A Procuradoria-Geral da República (PGR) recebeu nesta quinta-feira (8) um pedido de prisão contra o ministro Alexandre de Moraes, do Supremo Tribunal Federal (STF). A solicitação aponta acusação de tortura contra o ex-presidente Jair Bolsonaro e, até o momento, não foi analisada pelo órgão.
O pedido foi protocolado após Bolsonaro sofrer uma queda dentro da cela da Polícia Federal, na superintendência localizada em Brasília, onde o ex-presidente cumpre pena de quase 30 anos de prisão por suposta tentativa de golpe de Estado. O processo é assinado pelos advogados Paulo Faria e Filipe de Oliveira e foi obtido em primeira mão pela Revista Oeste.

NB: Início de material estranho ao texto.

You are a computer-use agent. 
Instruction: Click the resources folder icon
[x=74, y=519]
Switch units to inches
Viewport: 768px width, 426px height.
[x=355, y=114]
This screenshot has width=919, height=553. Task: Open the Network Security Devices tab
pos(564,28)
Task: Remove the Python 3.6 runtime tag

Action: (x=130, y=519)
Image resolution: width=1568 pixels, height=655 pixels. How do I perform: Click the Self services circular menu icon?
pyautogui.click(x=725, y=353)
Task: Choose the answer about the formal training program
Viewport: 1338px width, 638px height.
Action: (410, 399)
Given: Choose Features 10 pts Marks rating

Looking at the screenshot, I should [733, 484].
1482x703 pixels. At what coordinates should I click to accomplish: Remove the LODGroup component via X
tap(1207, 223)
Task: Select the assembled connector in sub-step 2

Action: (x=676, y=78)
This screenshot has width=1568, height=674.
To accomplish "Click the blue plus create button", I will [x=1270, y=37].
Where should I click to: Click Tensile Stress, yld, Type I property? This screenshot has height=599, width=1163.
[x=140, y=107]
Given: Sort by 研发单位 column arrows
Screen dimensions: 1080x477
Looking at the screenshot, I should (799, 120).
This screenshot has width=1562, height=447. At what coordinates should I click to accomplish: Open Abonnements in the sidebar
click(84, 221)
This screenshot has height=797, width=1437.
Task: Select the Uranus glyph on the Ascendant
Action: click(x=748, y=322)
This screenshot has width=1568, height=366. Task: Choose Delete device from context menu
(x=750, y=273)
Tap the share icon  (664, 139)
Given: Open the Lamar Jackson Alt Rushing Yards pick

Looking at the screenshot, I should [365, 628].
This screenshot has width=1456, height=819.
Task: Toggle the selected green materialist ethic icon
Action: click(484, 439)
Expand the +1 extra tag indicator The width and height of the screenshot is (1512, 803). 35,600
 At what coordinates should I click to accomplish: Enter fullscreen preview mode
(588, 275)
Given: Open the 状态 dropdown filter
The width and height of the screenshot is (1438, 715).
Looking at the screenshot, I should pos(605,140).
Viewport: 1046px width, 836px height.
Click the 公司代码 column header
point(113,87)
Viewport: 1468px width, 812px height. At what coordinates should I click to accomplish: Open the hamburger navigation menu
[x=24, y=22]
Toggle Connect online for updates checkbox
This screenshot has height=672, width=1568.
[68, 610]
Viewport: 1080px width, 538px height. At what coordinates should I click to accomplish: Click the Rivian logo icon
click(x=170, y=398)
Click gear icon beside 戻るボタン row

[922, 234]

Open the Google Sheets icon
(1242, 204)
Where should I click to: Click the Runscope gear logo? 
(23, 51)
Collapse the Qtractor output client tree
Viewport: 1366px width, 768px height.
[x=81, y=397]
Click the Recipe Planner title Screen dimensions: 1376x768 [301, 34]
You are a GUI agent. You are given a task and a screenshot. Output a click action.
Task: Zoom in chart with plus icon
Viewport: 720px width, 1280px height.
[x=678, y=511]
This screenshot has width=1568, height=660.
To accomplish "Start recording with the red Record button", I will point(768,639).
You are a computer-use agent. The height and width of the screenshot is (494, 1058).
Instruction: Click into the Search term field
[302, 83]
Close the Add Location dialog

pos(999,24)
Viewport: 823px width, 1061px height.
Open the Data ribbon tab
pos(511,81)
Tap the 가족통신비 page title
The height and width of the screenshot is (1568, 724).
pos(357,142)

De acordo com a petição, após o acidente, Bolsonaro teria permanecido por mais de 24 horas sem atendimento hospitalar considerado adequado, apesar de recomendação médica e da presença de sintomas neurológicos. Os advogados afirmam que uma decisão atribuída a Alexandre de Moraes teria impedido a saída imediata do ex-presidente da unidade prisional.
No documento encaminhado à PGR, a defesa sustenta que houve violação de direitos fundamentais, da Lei de Execuções Penais e de normas nacionais e internacionais de proteção aos direitos humanos. A peça também aponta suposta omissão estatal, caracterizada pelo retardamento deliberado da assistência médica.
Segundo a argumentação apresentada, a suposta omissão configuraria crime permanente, o que, na avaliação dos advogados, permitiria a aplicação das regras de flagrante delito contínuo. Com base nisso, foi solicitado que a PGR adote providências investigativas e avalie a tipicidade penal das condutas atribuídas ao ministro do STF.
Entre os pedidos feitos ao órgão estão a decretação imediata da prisão em flagrante de Alexandre de Moraes por crime considerado inafiançável, a responsabilização penal pelas condutas narradas e a adoção de medidas legais, incluindo a oitiva do ministro e a produção de provas.